At the service of the country


For his part, Senator John Cornyn, Republican of Texas, said that legislation that opens a path for citizenship “is the right thing to do.” These immigrants “are excellent candidates for citizenship,” he said. Cornyn recalled that nearly two decades ago the law required that legal immigrants enlisted in the military must serve three years in order to qualify for citizenship.

“In collaboration with (the late Democratic Senator Ted) Kennedy, in 2003 we introduced a bill that shortened the term to two years and that was included in the 2004 defense budget,” he added. “We should make it easier for legal residents to receive citizenship,” Cornyn said. Sen. Tamm Duckworth, a Democrat from Illinois and a former helicopter pilot in the Army, from which service she retired, wounded in combat and with the rank of Coronal Lieutenant, said that “the time has come for Congress to recognize these immigrants who have demonstrated their loyalty ”. “These men and women are proud Americans who want to become citizens of the nation whose uniform they have earned in service,” he added. EFE News

March begins in Wisconsin to give more visibility to immigrants


Chicago (IL), Jun 20 (EFE News) .- Hundreds of people this Sunday accompanied nine activists and immigrants in the beginning of a 90-mile (145-kilometer) march in Wisconsin that aims to give greater “visibility” to the Driver’s license and citizenship claims for the undocumented. Voices of the Border They estimated around 500 people who gathered outside the headquarters of that institution, in the city of Milwaukee, to encourage walkers during the first part of the journey, to the city of Madison, the state capital.

Before leaving, there was a party with music, dance, typical Latin foods and even a vaccination post against covid-19. The walkers will travel about 10 miles a day, to arrive on Monday, June 28 at Olbrich Park in the city of Madison, where they will gather before marching in a demonstration to the building of the Capitol state.

Help for immigrants

Immigrant hands on a fence

The organizers expect a turnout of about a thousand people that day and urge essential workers and their families to leave work and join the march. “Our families deserve to live with peace, tranquility and dignity,” declared Eduardo Perea Hernández, son of essential workers who participate in the march. “We need the president, Joe Biden, and Congress to approve a path to citizenship for the undocumented,” he claimed.

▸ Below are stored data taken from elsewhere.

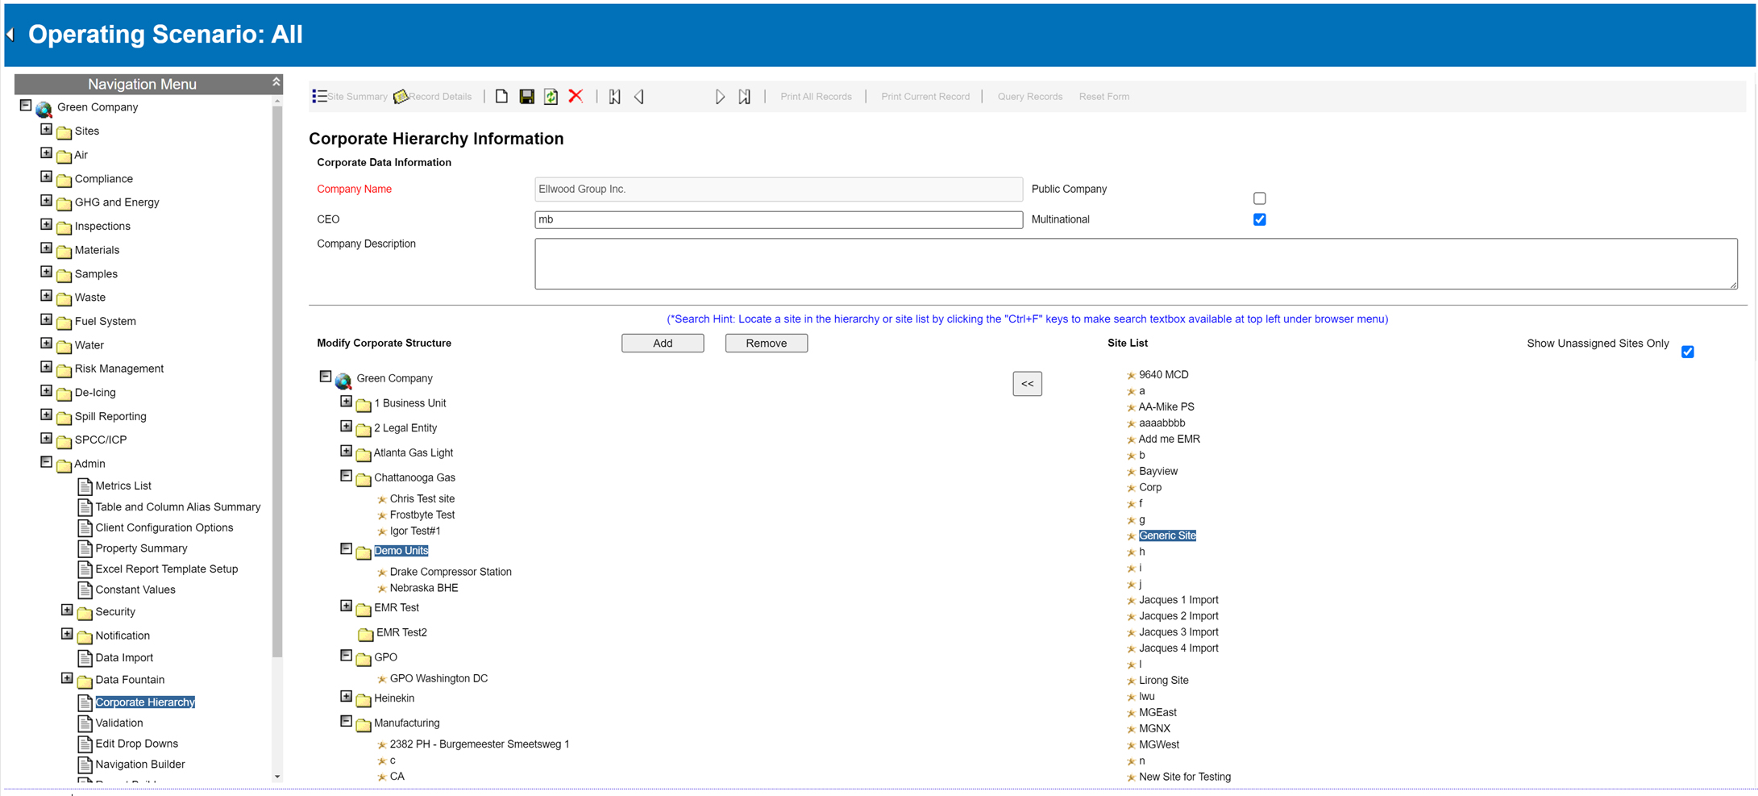The width and height of the screenshot is (1758, 796).
Task: Expand the Sites folder in Navigation Menu
Action: pos(47,130)
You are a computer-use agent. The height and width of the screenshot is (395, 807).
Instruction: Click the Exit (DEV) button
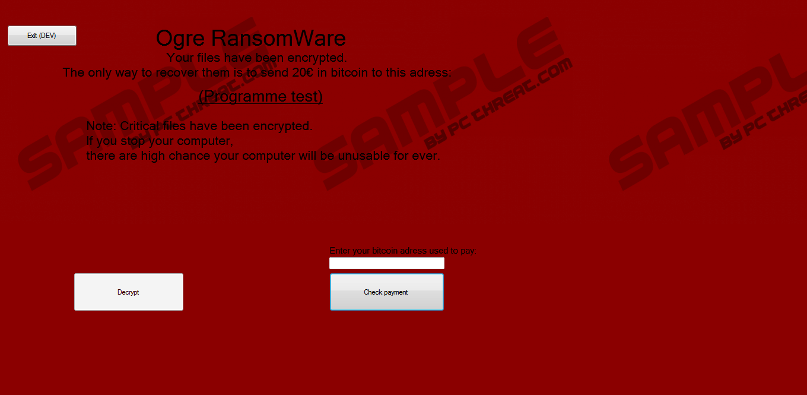coord(42,36)
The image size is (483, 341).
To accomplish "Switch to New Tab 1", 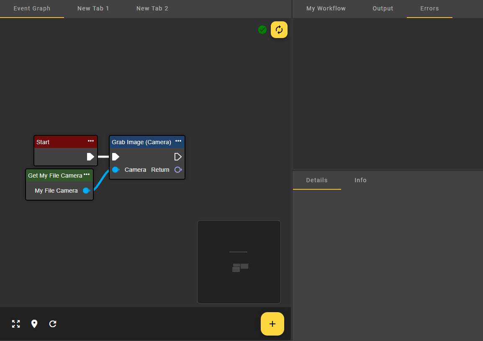I will point(93,8).
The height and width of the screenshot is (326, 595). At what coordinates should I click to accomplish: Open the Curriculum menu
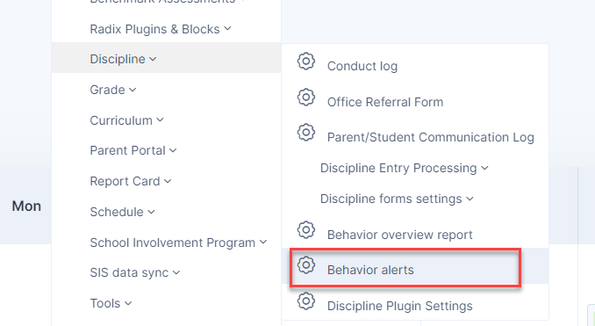126,120
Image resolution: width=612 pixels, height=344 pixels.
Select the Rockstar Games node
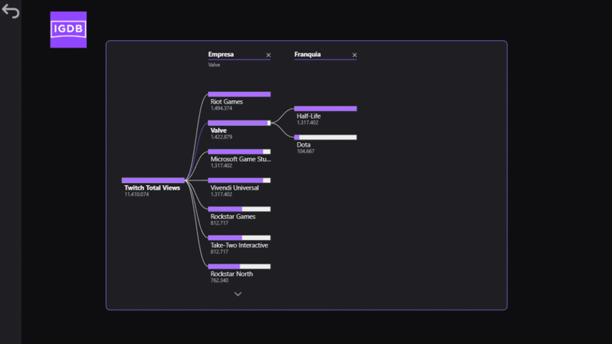[233, 216]
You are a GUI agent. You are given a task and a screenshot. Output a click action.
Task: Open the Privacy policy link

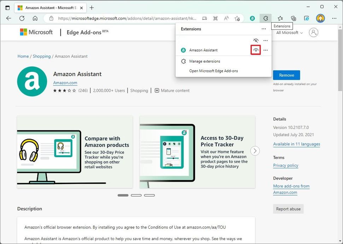pyautogui.click(x=285, y=165)
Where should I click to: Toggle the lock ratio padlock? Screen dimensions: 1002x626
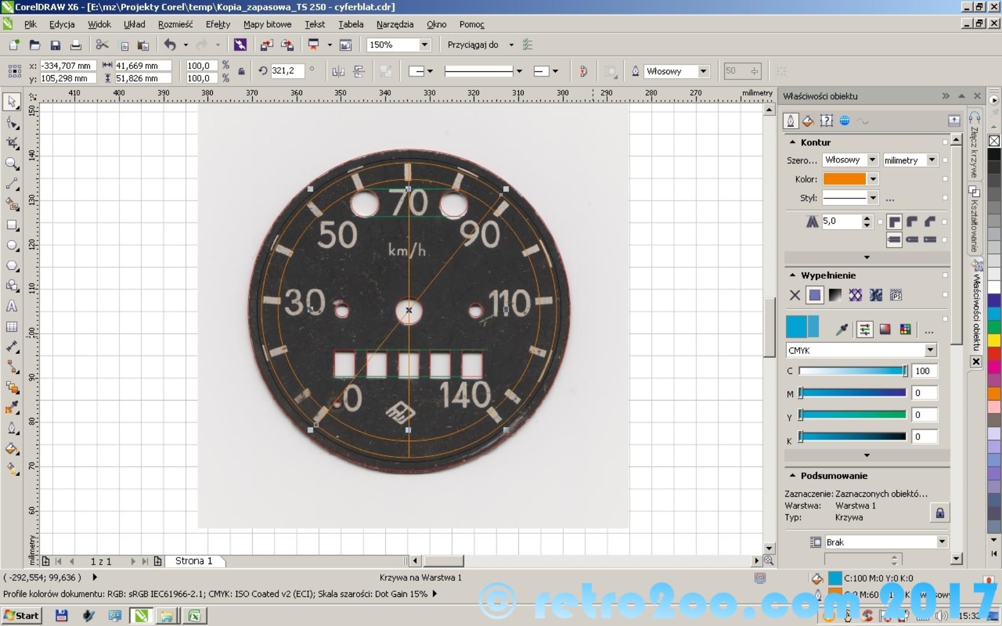tap(241, 71)
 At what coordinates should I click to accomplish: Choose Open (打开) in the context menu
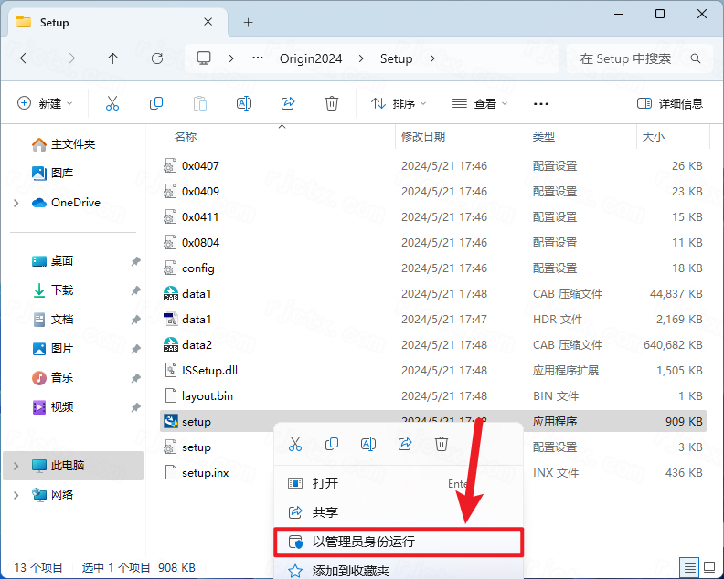[x=325, y=483]

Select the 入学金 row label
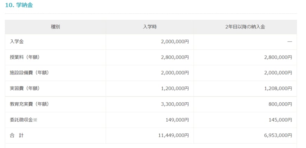point(17,41)
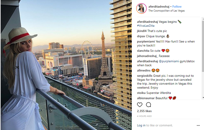Open sergioskills commenter profile

tap(145, 76)
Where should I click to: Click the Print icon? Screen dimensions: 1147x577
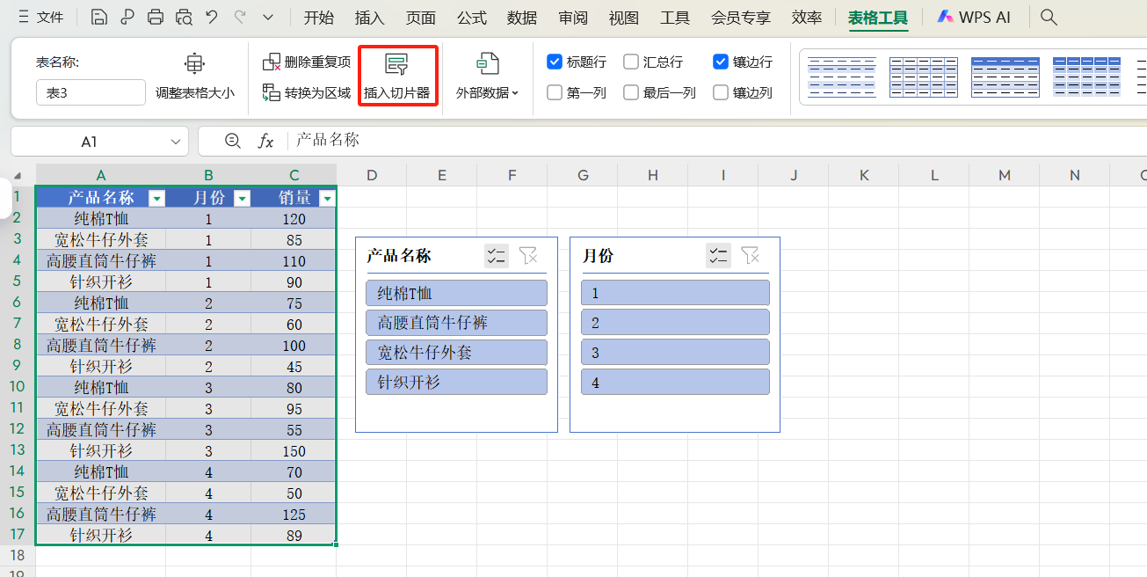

Christine Newan-Ortiz, executive director of Voces de la Frontera, told Efe that 30 pro-immigrant organizations have come together to sponsor the march and spread a coordinated message that draws attention to the problems of the undocumented. “If there is no pressure or visibility, there will be no changes. We have to spread the effort that we are making at the moment, ”he said.

Immigration reform

Book with immigrant laws

Milwaukee city councilman José Pérez, who started the march with activists this Sunday, said that Biden and congressmen should prioritize immigration reform, which remains stagnant due to lack of support from Republicans. “It’s been 35 years since Congress passed immigration law changes, and our community has sacrificed and waited too long. We have heard too many excuses, it is time to act ”, he claimed.

Wisconsin issued driver’s licenses until 2007 without requiring a social security number or asking for immigration status, but stopped doing so when the security requirements contemplated in the law that created the Real ID, an identification with federal standards, took effect. . The reinstatement of the driver’s license would immediately benefit some 32,000 people, of which 22,000 work on farms and dairy industries, which are highly dependent on immigrant labor, they noted. EFE News

The post Congressman Jesús García: The budget must include a path to citizenship appeared first on Hispanic World.